Chard-deNiord 1Editor’s Note: On Tuesday, Nov. 10, at 7 p.m. in the Ruane Center for the Humanities’ Great Room, Chard deNiord will read selected poems from his book, Interstate. The event is open to the College community.

BY CHRIS MACHADO

Poetry doesn’t have to rhyme or read like a melancholy song lyric. It’s not something to be set aside for funerals or a teenager’s journal. Those are limitations. To Chard deNiord, poetry is a limitless art form.

For deNiord, professor of English at Providence College, poetry “is about the drama of everyday lives,” which is something that he will attempt to impart upon his fellow Vermonters for the next four years as that state’s poet laureate.

On Monday, Nov. 2, during a ceremony at the Vermont College of Fine Arts, deNiord will be installed as poet laureate by Gov. Peter Shumlin. He will be the state’s eighth poet laureate — forever joining a gilded collection of poets that includes Galway Kinnell, Ruth Stone, and Robert Frost.

“I’m deeply humbled and stunned by this appointment,” deNiord said. “The senior generations of Vermont poets were national treasures. So, I feel a really big responsibility to maintain this rich tradition of poetry — without feeling as worthy.”

A calling to poetry

The way deNiord explains it, his passion for poetry began in high school. “I just wrote a few lines, and it was a different type of writing that intrigued me,” he said. “It was enough to compel me to continue writing.”

That calling to write poetry, which deNiord said has been a conscious and unconscious passion throughout his career, has led him to esteemed heights in teaching and the literary world. After earning a master’s of divinity degree from Yale Divinity School and a master’s of fine arts (MFA) from the famed Iowa Writer’s Workshop at the University of Iowa, deNiord taught at The Putney School, a co-educational boarding high school in Putney, Vt., for nearly a decade.

Since 1998, he’s been a creative writing faculty member at PC — a teaching tenure so respected by his students and colleagues that he was awarded the 2011-12 Joseph R. Accinno Faculty Teaching Award, the College’s most prestigious teaching honor. While teaching at the College, deNiord also co-founded the MFA program at New England College and served as its director from 2000-07. In addition, he was named the Bruce McEver Visiting Chair in Writing at the Georgia Institute of Technology and was a faculty member at Sarah Lawrence College’s Summer Writer’s Seminar in 2010.
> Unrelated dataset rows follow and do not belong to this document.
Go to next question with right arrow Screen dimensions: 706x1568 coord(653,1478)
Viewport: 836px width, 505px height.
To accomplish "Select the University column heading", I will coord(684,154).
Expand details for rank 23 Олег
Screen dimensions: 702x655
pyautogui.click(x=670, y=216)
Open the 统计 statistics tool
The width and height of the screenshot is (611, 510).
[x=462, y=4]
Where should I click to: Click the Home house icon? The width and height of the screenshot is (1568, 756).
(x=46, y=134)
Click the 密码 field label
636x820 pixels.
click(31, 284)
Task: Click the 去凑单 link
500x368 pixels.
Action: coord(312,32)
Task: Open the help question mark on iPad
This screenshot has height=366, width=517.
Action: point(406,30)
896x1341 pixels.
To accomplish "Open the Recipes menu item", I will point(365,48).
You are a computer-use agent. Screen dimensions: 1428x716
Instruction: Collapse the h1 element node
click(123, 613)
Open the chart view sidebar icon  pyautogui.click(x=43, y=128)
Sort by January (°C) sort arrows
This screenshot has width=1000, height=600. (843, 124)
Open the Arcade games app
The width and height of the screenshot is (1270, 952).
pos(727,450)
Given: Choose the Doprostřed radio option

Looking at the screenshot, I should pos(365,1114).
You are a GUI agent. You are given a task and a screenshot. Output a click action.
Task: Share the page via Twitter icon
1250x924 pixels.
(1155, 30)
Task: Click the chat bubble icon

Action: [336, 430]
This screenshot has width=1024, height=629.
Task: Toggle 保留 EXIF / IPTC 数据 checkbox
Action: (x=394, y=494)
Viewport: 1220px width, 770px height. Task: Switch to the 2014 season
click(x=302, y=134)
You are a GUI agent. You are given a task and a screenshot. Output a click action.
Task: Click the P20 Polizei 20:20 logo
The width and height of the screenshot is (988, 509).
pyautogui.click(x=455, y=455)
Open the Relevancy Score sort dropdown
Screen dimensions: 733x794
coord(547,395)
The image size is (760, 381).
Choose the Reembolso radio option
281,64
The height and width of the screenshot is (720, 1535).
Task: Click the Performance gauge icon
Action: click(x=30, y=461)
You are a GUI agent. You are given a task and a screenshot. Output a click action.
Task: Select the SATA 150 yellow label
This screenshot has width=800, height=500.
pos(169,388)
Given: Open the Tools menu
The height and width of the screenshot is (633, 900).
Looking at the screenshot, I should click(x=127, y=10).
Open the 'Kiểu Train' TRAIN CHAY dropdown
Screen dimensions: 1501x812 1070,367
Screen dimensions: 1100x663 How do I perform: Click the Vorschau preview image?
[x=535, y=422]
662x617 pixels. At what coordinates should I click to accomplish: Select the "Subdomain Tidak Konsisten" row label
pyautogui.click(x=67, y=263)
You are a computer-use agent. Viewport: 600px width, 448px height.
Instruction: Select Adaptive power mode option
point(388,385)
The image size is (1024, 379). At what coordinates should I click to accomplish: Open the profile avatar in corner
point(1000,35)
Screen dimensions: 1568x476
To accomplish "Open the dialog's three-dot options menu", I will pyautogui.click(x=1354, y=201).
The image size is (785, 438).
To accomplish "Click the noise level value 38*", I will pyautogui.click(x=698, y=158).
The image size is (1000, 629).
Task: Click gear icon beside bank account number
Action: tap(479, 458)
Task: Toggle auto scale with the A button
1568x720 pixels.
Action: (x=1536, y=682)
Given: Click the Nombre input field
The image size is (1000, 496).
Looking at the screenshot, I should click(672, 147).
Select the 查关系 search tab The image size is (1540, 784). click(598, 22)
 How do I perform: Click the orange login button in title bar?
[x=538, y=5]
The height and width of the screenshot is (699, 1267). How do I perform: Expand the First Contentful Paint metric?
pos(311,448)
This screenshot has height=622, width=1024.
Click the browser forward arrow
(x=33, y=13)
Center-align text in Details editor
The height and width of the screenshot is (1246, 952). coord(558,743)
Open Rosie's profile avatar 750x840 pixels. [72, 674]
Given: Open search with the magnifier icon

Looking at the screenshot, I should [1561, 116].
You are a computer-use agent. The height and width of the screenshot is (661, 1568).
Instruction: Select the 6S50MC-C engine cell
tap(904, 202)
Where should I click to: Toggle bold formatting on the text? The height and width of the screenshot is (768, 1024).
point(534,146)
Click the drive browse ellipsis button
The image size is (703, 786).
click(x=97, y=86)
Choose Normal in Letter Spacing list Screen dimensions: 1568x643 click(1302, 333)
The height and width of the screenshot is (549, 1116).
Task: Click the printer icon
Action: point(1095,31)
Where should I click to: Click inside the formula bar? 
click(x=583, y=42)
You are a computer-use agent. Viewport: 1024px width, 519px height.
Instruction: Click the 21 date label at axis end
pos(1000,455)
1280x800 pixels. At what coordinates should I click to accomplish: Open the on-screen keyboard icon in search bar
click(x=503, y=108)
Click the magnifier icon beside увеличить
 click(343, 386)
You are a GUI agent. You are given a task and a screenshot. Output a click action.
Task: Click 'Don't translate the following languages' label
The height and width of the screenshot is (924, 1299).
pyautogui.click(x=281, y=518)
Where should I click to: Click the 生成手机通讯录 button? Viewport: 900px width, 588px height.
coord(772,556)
Away from the classroom, deNiord has written six books of poetry, including his latest, Interstate (The University of Pittsburgh Press, 2015); one book of interviews and essays, Sad Friends, Drowned Lovers, Stapled Songs, Interviews and Reflections on Contemporary American Poets (Marick Press, 2011); and has contributed to several literary journals and poetry anthologies, including the Pushcart Book of Poetry, The Best Poems from Thirty Years of the Pushcart Prize (Pushcart Press, 2007).

“There’s a period when you fall in love with song lyrics or poetry, but are you going to do that for the rest of your life?” deNiord said. “For some reason, it didn’t leave me. I’ve always found meaning in it.”

Promoting poetry

While he has no specific directives from the state’s arts council or the governor to carry out as poet laureate, deNiord noted that his predecessor, Sydney Lea, visited more than 100 libraries during his tenure. He expects to take a somewhat similar “on the road” approach by visiting schools, retirement homes, and prisons, as well as editing an anthology of Vermont poets.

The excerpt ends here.